● Document segment:
● ● ●

Anthony Gordon is on the brink of the move that changes everything.

Barcelona are closing in on an €80 million (£69.3m, $93.2m) deal for the Newcastle United winger, a fee that would make him one of the headline transfers of the summer and the latest Englishman to test himself under the glare of Camp Nou. Bayern Munich, Arsenal and Liverpool circled, but Barça have moved with rare clarity and speed to get to the front of the queue.

For Gordon, the attraction is obvious. Camp Nou, La Liga, the chance to become only the third Englishman to wear the famous shirt. The expectation is that his future will be settled before he links up with England for the 2026 World Cup, allowing him to walk into that tournament as a Barcelona player rather than a subject of transfer speculation.

From No. 70 to a Barcelona classic?

Gordon’s journey can be traced through the numbers on his back.

He started as a teenager at Everton in 2017–18 with the raw, academy-issue No. 70, the kind of number that tells you a player is still fighting just to be noticed. Two seasons later he climbed to No. 42 as his role with the first team grew, a subtle but clear sign of progress.

● ● ●

● Records supplied:
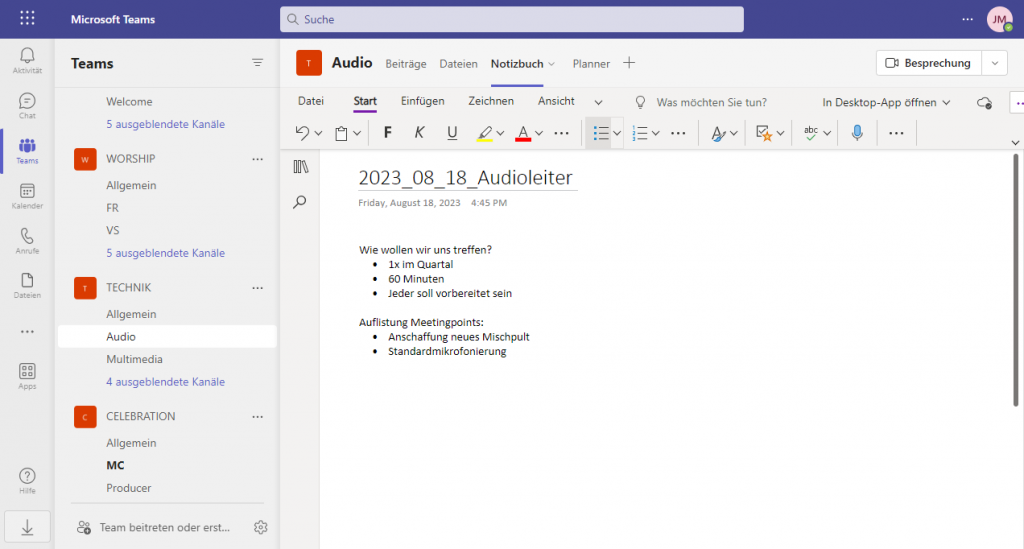Viewport: 1024px width, 549px height.
Task: Click the Besprechung meeting button
Action: (928, 63)
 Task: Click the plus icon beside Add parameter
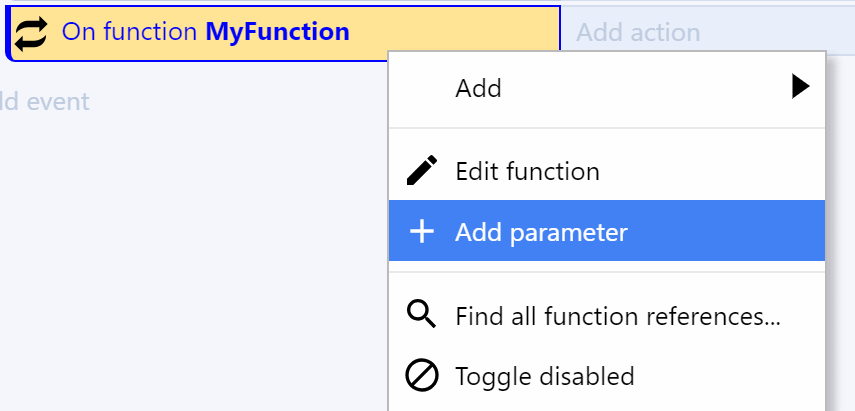[422, 232]
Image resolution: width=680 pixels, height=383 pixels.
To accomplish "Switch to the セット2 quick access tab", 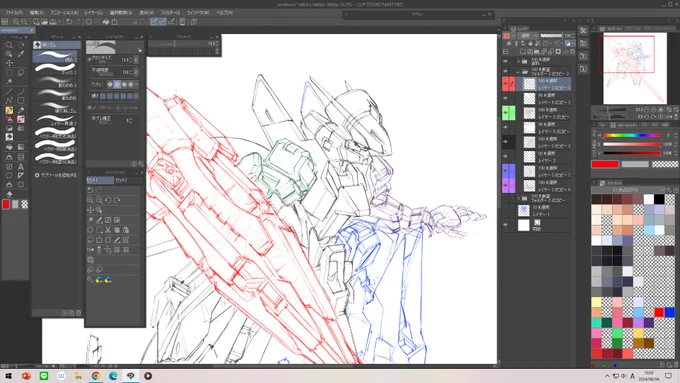I will (x=122, y=180).
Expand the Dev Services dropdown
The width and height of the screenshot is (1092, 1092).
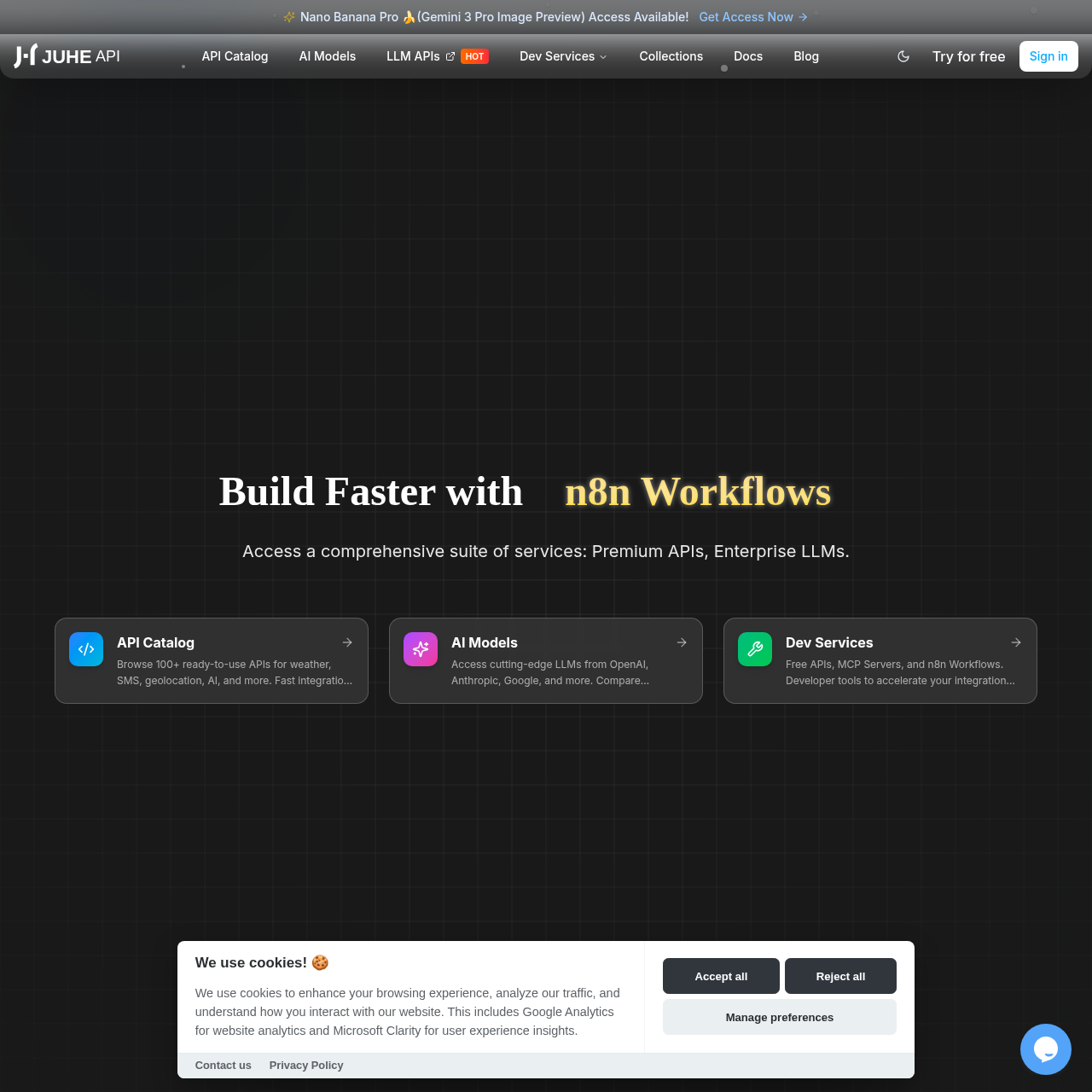[562, 56]
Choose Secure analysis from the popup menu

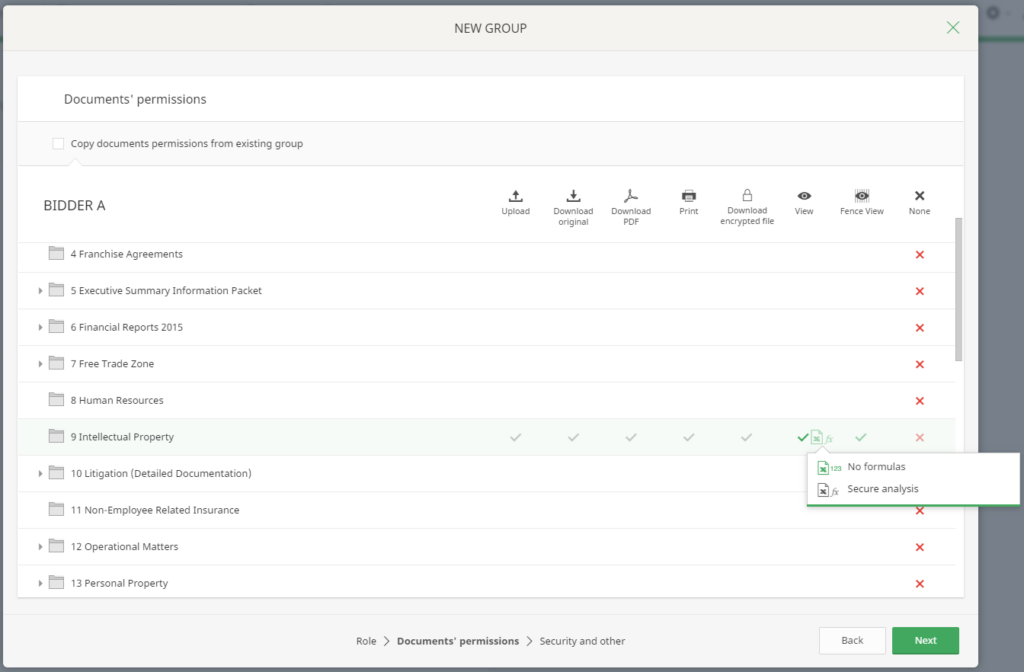[x=882, y=489]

● ● ●

● Task objective: Mark each statement yes or no against the Anthony Gordon transfer text above, quoting the words that decide it: (a) Barcelona are nearing a deal worth €80 million for Gordon; (b) Gordon would become the second Englishman to wear the Barcelona shirt; (c) Gordon's first number at Everton was No. 42.

● Answer to the exercise:
(a) Yes: "Barcelona are closing in on an €80 million (£69.3m, $93.2m) deal for the Newcastle United winger"
(b) No: "the chance to become only the third Englishman to wear the famous shirt"
(c) No: "He started as a teenager at Everton in 2017–18 with the raw, academy-issue No. 70"